- [Task brief]:
Set down these lines of the material word for word, from the line with "Where should I click to: Click the Lancer" up to and including the line with "pyautogui.click(x=195, y=479)".

- [Collection entries]:
┄┄┄┄┄┄

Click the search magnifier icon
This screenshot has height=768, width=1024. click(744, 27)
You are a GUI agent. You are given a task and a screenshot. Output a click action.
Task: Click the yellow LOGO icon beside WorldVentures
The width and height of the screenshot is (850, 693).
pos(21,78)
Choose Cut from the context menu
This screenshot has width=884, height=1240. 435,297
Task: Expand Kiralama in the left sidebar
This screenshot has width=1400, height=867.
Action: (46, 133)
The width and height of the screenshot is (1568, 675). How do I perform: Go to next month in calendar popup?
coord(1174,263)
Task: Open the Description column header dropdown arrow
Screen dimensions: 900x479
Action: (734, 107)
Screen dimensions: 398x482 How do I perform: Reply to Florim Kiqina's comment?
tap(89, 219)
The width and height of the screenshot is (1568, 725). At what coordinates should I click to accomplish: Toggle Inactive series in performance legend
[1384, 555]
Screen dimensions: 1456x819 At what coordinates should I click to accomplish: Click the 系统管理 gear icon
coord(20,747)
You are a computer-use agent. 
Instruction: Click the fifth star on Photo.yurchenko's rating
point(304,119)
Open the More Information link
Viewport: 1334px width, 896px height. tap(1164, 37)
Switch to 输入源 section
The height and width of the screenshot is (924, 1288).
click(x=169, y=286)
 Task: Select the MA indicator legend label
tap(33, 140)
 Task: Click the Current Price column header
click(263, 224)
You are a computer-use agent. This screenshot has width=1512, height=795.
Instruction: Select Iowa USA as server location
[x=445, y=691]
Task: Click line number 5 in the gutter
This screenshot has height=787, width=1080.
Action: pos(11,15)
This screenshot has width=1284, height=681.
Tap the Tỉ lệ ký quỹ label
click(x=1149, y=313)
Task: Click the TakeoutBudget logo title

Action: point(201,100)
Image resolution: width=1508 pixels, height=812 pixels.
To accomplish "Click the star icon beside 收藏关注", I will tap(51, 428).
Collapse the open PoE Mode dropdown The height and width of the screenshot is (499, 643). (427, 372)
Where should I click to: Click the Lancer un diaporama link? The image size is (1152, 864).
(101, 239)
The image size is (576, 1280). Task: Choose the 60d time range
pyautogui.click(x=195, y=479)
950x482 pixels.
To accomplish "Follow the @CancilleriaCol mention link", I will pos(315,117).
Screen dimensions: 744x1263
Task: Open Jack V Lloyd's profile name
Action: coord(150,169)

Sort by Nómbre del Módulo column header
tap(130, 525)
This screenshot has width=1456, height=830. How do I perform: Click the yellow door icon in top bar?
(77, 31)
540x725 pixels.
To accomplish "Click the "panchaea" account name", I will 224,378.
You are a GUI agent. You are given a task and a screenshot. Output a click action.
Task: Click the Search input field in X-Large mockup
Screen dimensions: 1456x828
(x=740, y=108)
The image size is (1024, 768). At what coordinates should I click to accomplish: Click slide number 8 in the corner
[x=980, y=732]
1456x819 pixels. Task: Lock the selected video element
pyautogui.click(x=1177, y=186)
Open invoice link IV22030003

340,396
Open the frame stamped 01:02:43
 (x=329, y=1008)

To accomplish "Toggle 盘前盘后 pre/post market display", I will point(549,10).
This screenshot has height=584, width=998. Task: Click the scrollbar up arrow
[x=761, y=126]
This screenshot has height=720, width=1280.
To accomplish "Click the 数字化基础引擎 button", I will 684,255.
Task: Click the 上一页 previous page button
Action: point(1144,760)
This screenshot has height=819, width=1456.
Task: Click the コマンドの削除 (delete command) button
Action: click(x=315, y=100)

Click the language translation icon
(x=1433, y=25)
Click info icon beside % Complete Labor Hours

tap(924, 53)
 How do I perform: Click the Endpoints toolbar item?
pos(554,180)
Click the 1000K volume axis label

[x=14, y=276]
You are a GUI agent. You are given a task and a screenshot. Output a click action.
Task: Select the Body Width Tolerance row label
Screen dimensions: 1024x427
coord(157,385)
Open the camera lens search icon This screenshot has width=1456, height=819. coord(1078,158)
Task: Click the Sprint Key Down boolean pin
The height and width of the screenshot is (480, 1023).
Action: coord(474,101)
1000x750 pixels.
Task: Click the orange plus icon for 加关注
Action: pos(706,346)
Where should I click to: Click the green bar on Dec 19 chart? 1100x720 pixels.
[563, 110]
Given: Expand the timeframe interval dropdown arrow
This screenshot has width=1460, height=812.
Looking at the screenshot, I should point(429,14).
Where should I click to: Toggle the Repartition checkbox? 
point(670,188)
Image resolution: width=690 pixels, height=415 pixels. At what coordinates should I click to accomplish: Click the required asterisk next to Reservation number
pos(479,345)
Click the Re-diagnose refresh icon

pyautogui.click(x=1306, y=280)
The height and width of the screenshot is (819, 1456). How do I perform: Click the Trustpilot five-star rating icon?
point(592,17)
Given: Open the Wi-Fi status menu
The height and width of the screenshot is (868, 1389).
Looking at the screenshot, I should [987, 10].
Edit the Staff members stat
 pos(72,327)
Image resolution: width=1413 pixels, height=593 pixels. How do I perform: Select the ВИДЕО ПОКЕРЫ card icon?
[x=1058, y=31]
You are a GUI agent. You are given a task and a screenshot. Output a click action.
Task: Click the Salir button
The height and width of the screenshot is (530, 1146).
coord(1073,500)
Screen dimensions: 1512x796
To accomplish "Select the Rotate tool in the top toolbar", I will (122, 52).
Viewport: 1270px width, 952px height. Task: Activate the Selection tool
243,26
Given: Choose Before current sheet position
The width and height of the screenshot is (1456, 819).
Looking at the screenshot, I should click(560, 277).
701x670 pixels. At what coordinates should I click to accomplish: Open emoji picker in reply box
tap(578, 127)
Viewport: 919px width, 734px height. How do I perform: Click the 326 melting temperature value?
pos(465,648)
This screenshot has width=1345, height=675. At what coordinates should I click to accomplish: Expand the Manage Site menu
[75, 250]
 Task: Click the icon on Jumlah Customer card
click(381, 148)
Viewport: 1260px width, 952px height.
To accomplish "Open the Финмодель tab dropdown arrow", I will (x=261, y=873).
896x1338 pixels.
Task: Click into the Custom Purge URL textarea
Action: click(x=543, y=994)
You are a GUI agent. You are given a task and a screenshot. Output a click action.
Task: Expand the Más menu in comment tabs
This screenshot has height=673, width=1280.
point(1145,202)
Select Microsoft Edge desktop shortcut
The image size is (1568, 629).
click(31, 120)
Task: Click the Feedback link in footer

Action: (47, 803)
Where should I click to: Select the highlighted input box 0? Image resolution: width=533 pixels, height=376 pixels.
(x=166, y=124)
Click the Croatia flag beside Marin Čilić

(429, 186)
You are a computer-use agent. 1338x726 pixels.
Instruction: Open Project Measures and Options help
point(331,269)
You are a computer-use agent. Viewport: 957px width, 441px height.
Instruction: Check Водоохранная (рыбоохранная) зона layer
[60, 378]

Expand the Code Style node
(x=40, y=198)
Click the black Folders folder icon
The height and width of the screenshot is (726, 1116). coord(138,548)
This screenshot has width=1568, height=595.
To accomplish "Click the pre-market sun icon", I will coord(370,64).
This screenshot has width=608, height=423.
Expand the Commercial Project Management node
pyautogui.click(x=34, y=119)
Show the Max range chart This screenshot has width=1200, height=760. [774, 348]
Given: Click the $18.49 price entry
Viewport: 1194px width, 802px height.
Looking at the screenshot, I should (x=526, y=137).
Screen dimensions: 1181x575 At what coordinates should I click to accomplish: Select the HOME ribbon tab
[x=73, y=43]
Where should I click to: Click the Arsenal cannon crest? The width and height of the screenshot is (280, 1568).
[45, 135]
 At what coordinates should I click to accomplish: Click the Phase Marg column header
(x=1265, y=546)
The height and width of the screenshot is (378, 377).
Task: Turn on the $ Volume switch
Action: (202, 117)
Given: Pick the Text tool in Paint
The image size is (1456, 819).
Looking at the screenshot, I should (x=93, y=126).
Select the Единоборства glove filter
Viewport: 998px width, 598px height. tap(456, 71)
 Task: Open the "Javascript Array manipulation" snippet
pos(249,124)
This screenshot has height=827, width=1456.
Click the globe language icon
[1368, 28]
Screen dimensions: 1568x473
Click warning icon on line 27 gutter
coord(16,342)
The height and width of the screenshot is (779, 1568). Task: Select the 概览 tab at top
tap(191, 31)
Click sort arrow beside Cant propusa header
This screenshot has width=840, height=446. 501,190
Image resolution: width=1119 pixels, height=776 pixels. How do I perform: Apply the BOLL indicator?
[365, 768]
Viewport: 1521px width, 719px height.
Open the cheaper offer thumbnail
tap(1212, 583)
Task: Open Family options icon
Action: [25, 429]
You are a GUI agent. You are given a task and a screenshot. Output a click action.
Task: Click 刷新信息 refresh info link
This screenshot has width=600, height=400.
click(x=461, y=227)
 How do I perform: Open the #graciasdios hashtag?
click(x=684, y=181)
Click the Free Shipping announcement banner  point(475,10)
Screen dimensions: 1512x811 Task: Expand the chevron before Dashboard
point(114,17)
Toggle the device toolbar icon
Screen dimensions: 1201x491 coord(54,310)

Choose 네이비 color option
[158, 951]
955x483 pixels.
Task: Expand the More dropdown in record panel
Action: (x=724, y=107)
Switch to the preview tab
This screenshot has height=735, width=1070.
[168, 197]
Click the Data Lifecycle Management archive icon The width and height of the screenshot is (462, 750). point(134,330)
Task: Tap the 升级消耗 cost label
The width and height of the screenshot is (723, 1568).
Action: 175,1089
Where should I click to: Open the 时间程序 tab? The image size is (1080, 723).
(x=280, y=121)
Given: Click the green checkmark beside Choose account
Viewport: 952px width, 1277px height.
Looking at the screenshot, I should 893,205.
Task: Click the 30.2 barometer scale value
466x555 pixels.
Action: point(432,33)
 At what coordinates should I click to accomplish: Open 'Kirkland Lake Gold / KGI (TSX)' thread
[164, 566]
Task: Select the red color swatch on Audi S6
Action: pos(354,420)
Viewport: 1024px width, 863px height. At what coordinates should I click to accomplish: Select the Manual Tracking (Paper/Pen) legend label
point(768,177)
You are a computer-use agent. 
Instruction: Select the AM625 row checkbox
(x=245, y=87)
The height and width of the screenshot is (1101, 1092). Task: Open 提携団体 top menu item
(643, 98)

┄┄┄┄┄┄

- [Response]:
Where should I click to: Click the Lancer un diaporama link? The image size is (1152, 864).
(101, 239)
The image size is (576, 1280). Task: Choose the 60d time range
pyautogui.click(x=195, y=479)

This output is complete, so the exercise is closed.